_Exercise instructions_
For this listing, the lines between the one holding "You are a computer-use agent." and the one holding "Instruction: Go to the ReadMe tab", inclusive, must be set down exactly.

_Recorded information_
########
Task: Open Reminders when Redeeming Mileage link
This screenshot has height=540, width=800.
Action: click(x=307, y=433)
########
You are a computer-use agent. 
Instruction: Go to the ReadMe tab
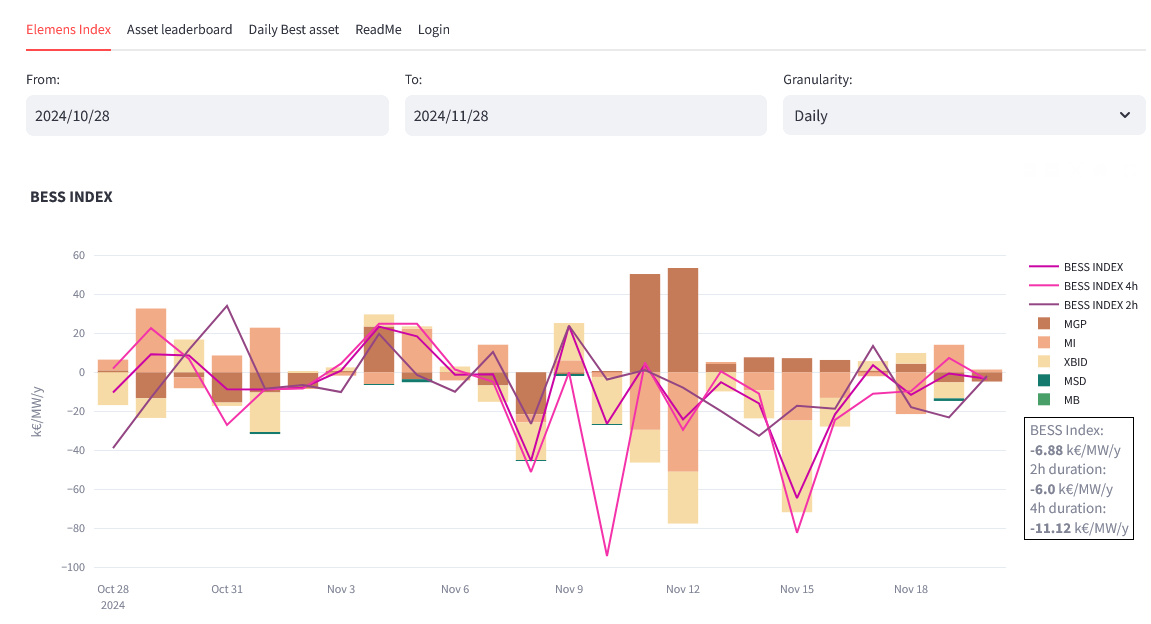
########
_Answer box_
You are a computer-use agent. 
Instruction: Go to the ReadMe tab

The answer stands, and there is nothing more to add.